> _SUPPLIED INFORMATION_:
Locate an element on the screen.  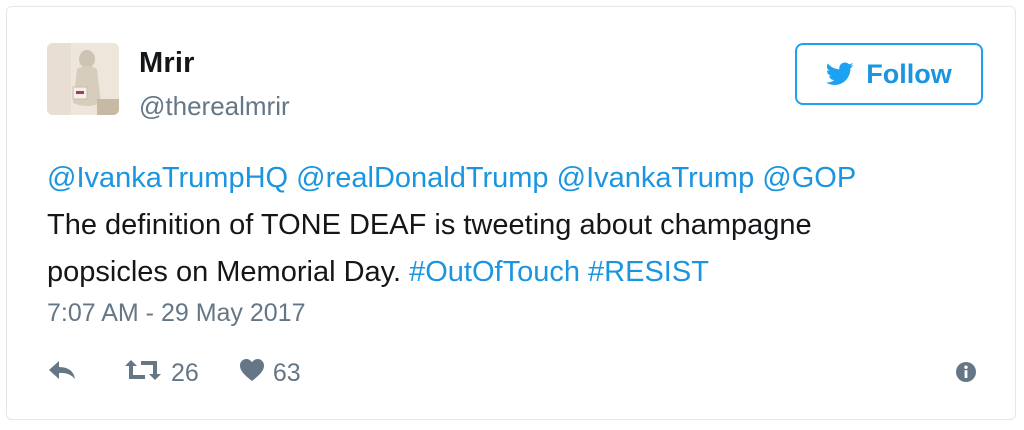
hashtag-link: #OutOfTouch is located at coordinates (494, 272).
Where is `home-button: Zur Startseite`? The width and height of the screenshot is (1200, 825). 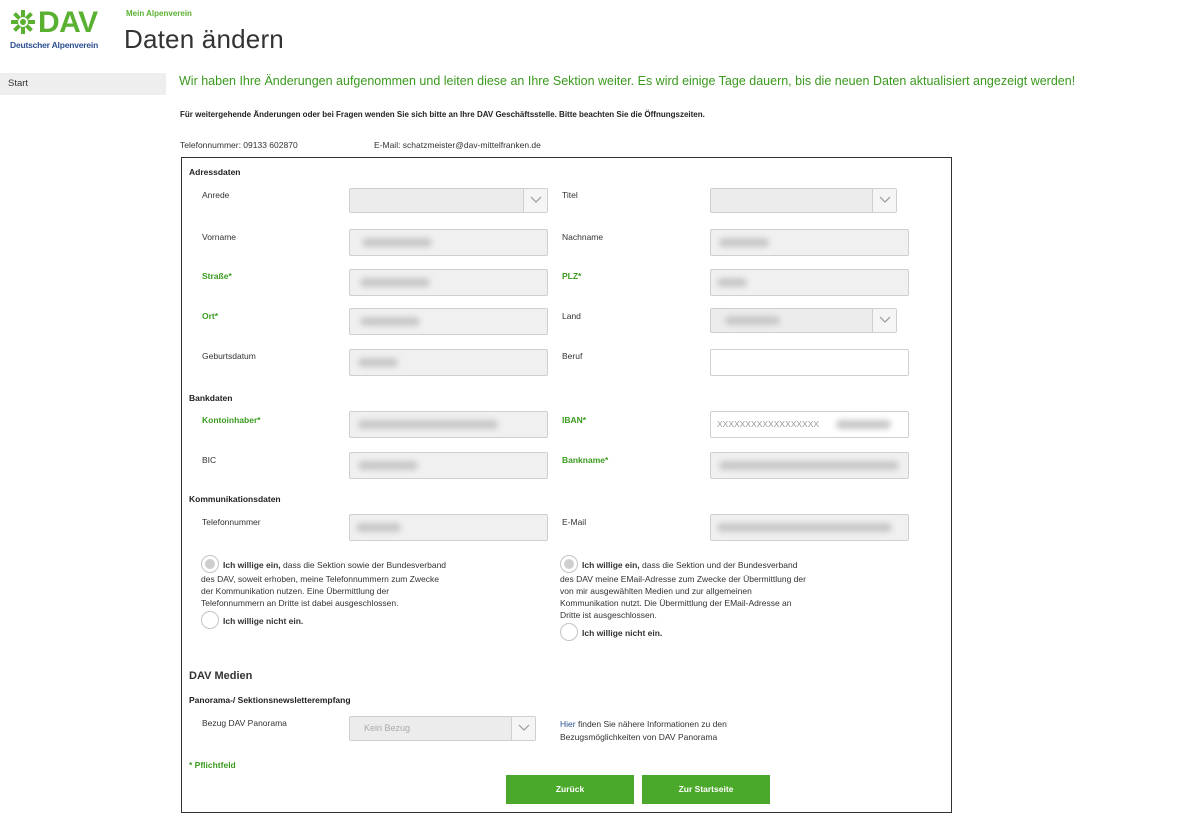
home-button: Zur Startseite is located at coordinates (706, 790).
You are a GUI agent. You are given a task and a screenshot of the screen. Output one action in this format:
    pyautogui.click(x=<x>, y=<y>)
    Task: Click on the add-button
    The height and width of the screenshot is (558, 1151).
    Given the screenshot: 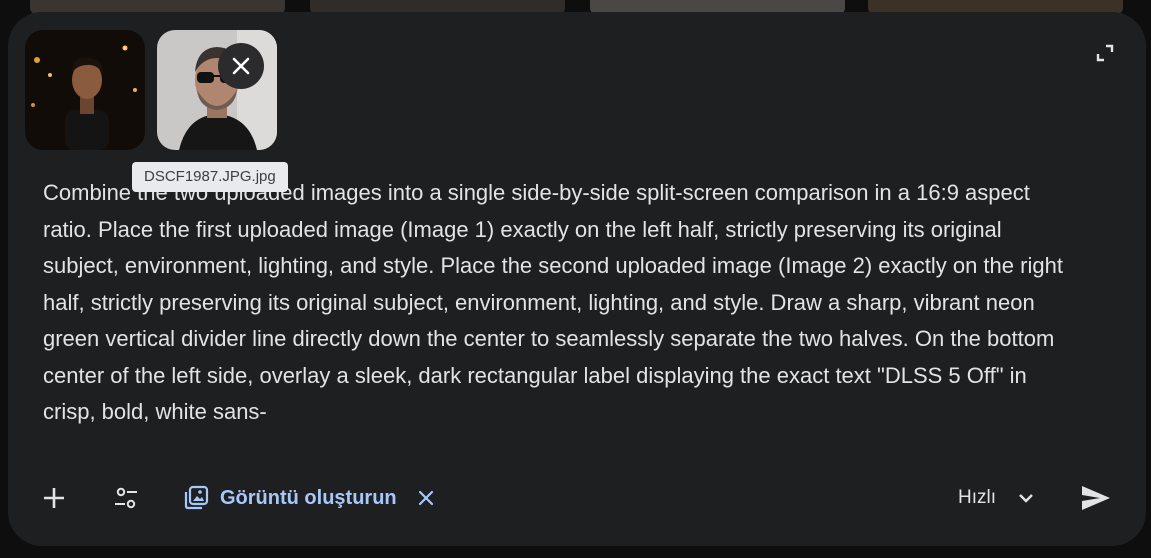 What is the action you would take?
    pyautogui.click(x=54, y=498)
    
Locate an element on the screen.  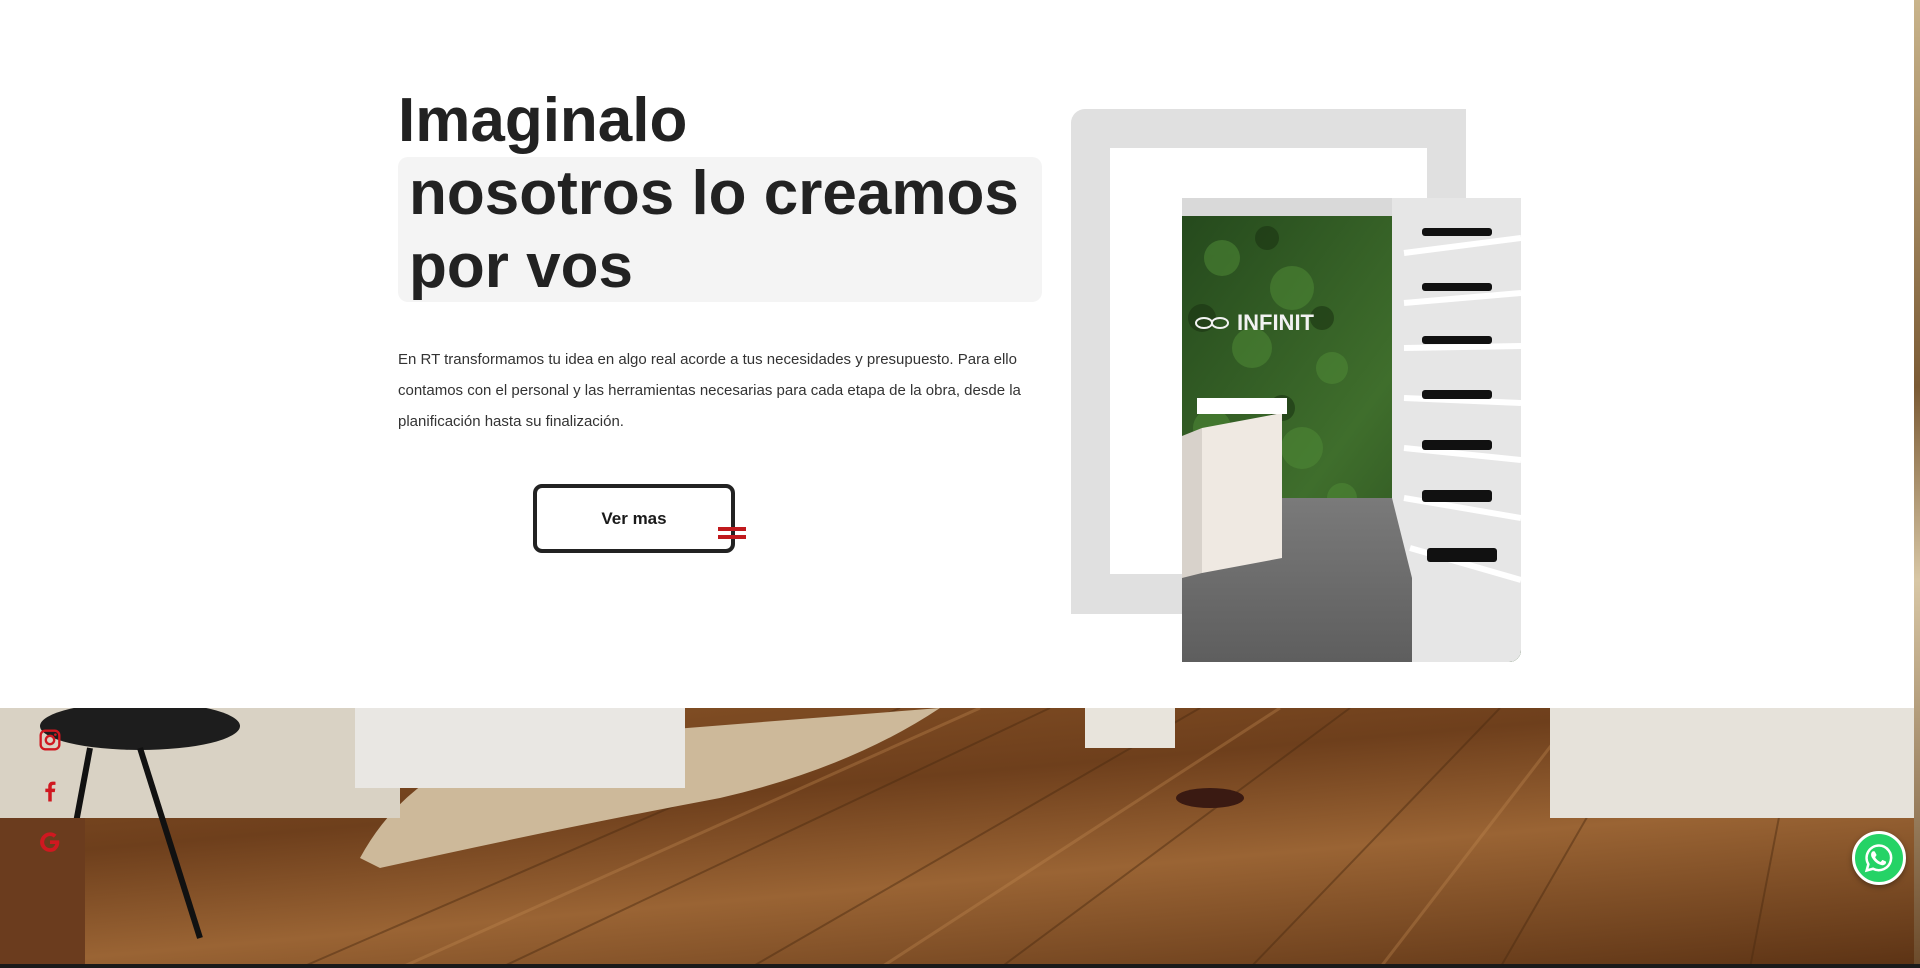
showroom-photo: INFINIT is located at coordinates (1352, 430).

> _WHAT YOU NEED TO DO_: Render the records from their start through the line containing "home-button: Zur Startseite is", inclusive, as a Markdown table with the columns Row and Line, one numbered row per non-blank line. Leave out the pictures.

> _WRITTEN RESPONSE_:
| Row | Line |
|---|---|
| 1 | Locate an element on the screen.   |
| 2 | hashtag-link: #OutOfTouch is located at coordinates (494, 272). |
| 3 | Where is `home-button: Zur Startseite`? The width and height of the screenshot is (1200, 825).  |
| 4 | home-button: Zur Startseite is located at coordinates (706, 790). |